BLACK PUDDING. A pudding made of the blood of the pig, mixed with groats and fat. It contains about 11 per cent. of nitrogenous matter.
BLACK′ING. Syn. Cirage (des bottes), Noir (pour les souliers), Fr.; Schwärze, Schuhschwärze, Ger. An article too well known to require description.
Hist., &c. Blacking, and other polishes for leather, were undoubtedly in common use among the ancients; but the compound to which we now more particularly apply the name is of comparatively modern invention. The latter appears to have been first introduced into England from Paris, during the reign of Chas. II, but was not in common use among the masses of our population much before the middle of the 18th century.

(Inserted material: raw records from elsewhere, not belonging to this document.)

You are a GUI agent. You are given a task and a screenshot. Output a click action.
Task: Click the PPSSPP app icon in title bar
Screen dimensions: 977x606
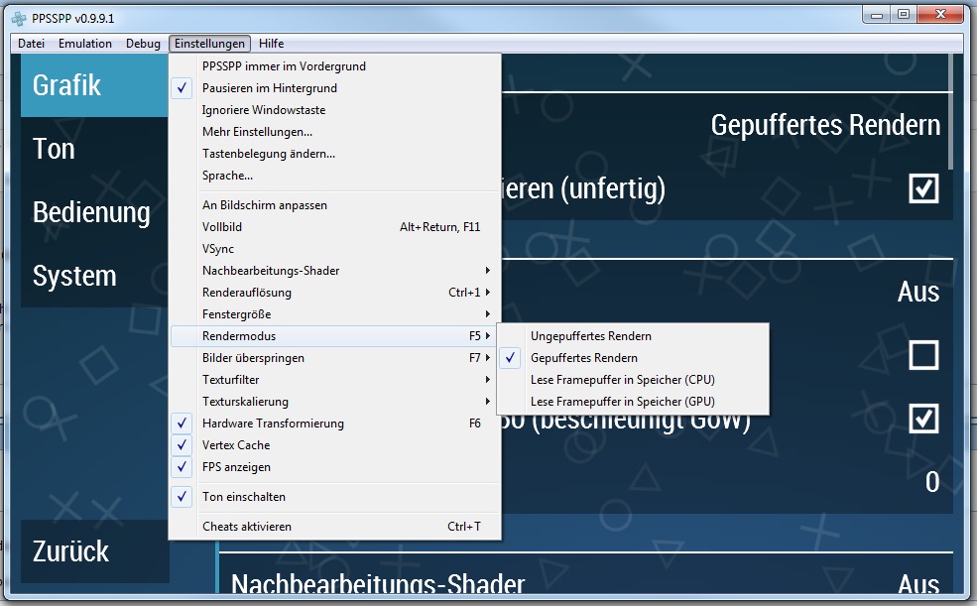18,17
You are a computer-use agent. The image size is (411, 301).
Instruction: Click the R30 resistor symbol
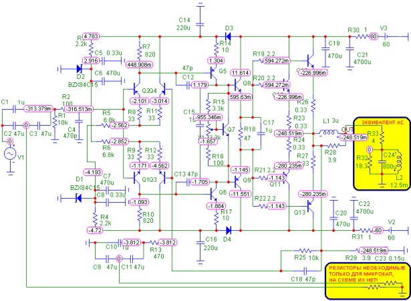pyautogui.click(x=362, y=37)
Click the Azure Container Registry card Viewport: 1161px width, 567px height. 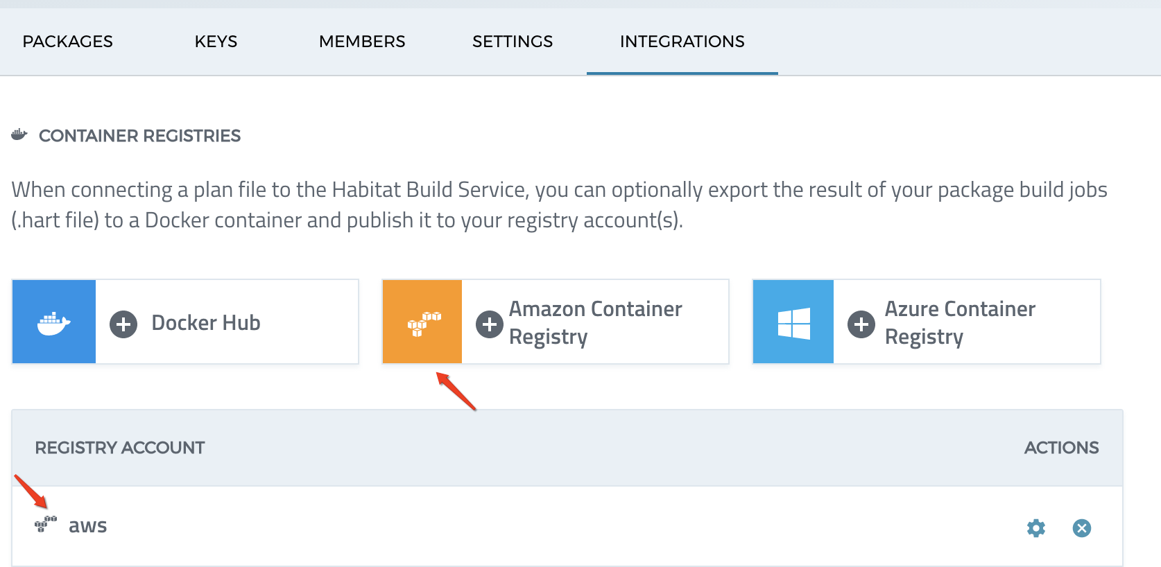click(x=960, y=322)
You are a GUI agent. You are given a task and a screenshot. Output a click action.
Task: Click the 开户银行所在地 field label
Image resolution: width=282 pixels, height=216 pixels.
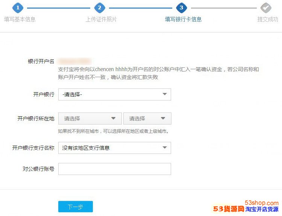36,119
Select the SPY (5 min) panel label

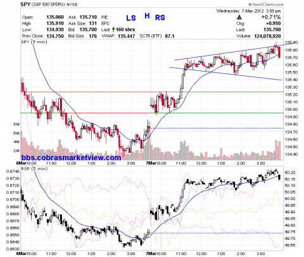pyautogui.click(x=34, y=42)
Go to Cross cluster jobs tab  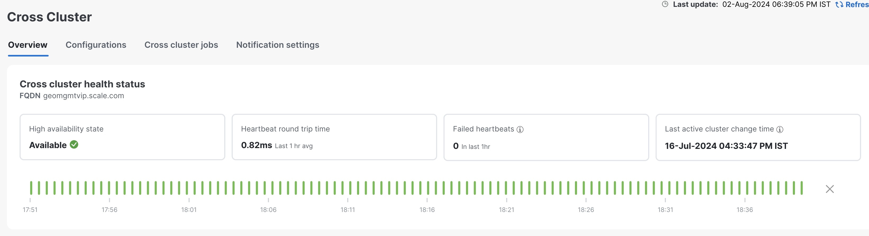[181, 45]
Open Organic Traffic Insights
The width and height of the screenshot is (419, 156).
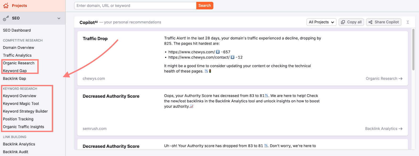click(x=24, y=127)
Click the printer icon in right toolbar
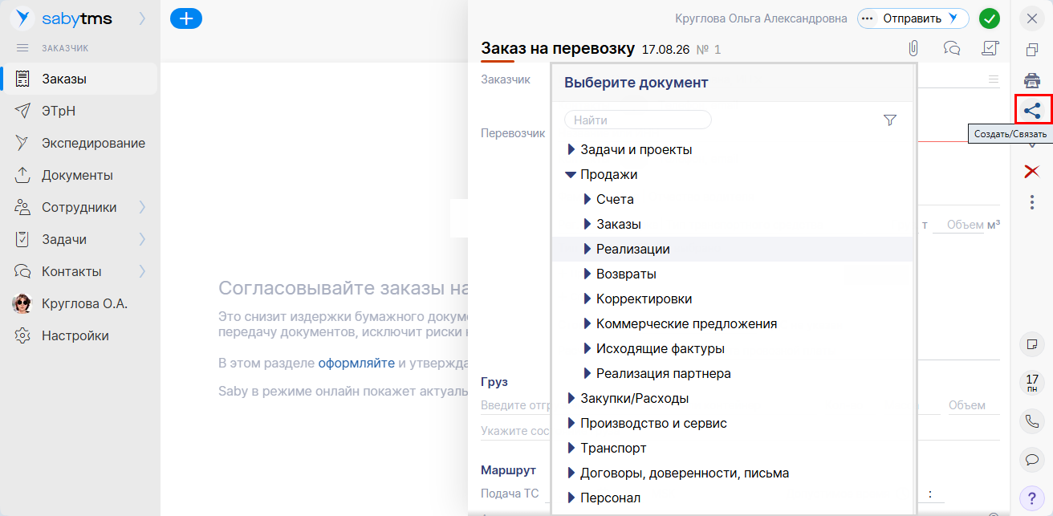Screen dimensions: 1053x516 [x=1032, y=80]
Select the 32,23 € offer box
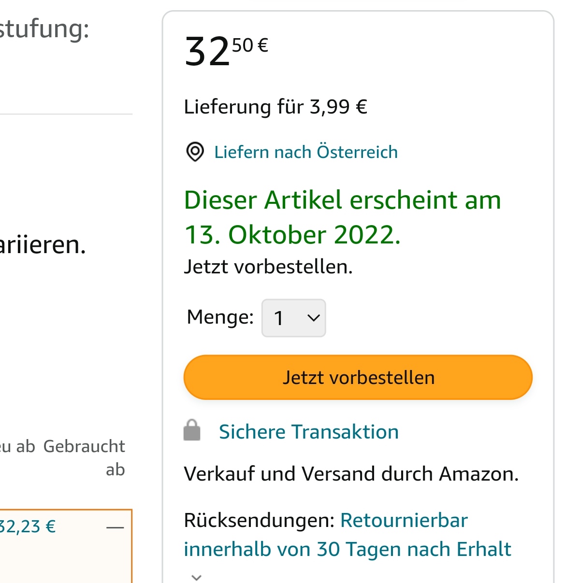 tap(66, 546)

The general and still increasing use of blacking as a polish for boots and shoes by all classes of the inhabitants of civilised countries, has given an extent and importance to its manufacture which a stranger to the subject would scarcely be led to suspect. The princely establishments of some of the firms who compound this sable article cannot fail to have arrested the attention of the passenger through the streets of this great metropolis; whilst the enormous fortune acquired by one of their late members, and, for the most part, bequeathed by him for purposes of charity and philanthropy, has invested both the donor and his craft with an interest and notoriety which they did not previously possess. At the present time the consumption of blacking is greater than at any former period; and of this, as of many other articles, England is the principal manufactory for the world, alike distinguished for the extent of her trade and the excellent quality of this product of her industry. In truth, England excels all other nations in the manufacture of common shoe-blacking; and perhaps in no other country is an equal attention paid to the cleanliness and appearance of the external clothing of the feet.
Prep. I. Liquid Blacking:—
1. Take of bone-black, 16 parts; treacle, 12 parts; oil of vitriol, 3 parts; sperm oil,[190] 2 parts; gum-arabic, 1 part; strong vinegar, or sour beer, 48 to 50 parts[191] (all by weight); place the bone-black in a capacious wooden, stone-ware, or enamelled iron vessel,[192] add the oil, and rub them well together; next gradually add the treacle, and actively and patiently grind or rub the mass, after each addition, until the oil is perfectly killed, and finally for some time afterwards, to ensure complete admixture; then cautiously dilute the vitriol with about three times its bulk of water, and add it, in separate portions, to the former mixture, observing to stir the whole together, as rapidly as possible, on each addition of the acid, and for some minutes after the whole is added, so as to render the mass thoroughly smooth and homogeneous; let it stand, covered over, for two or three days, or longer, stirring it, in the mean time, for 15 or 20 minutes daily; lastly, having dissolved the gum in the vinegar, add the solution gradually to the rest, and stir the whole together briskly for some time, and again daily for 3 or 4 days. It may be further diluted, at will, with a little more vinegar or beer, or with water; but unnecessary or excessive dilution should be avoided, as the richness and quality of the blacking become proportionately reduced. If all the ingredients (except the vitriol) be made hot before admixture, the shining quality of the product will be greatly improved, and the process may be shortened.[193]
[190] Sperm oil is commonly regarded as the best for blacking; but pale seal oil is thought by some to be quite as good. The cod-liver oil of the curriers, if clear, is less expensive, and probably better than either of them. Common olive oil, and refined rape oil, are, however, those most generally used by the blacking-makers.
[191] That is, 3 to 31⁄2 times the weight of the ivory-black.
[192] Metallic vessels must be avoided.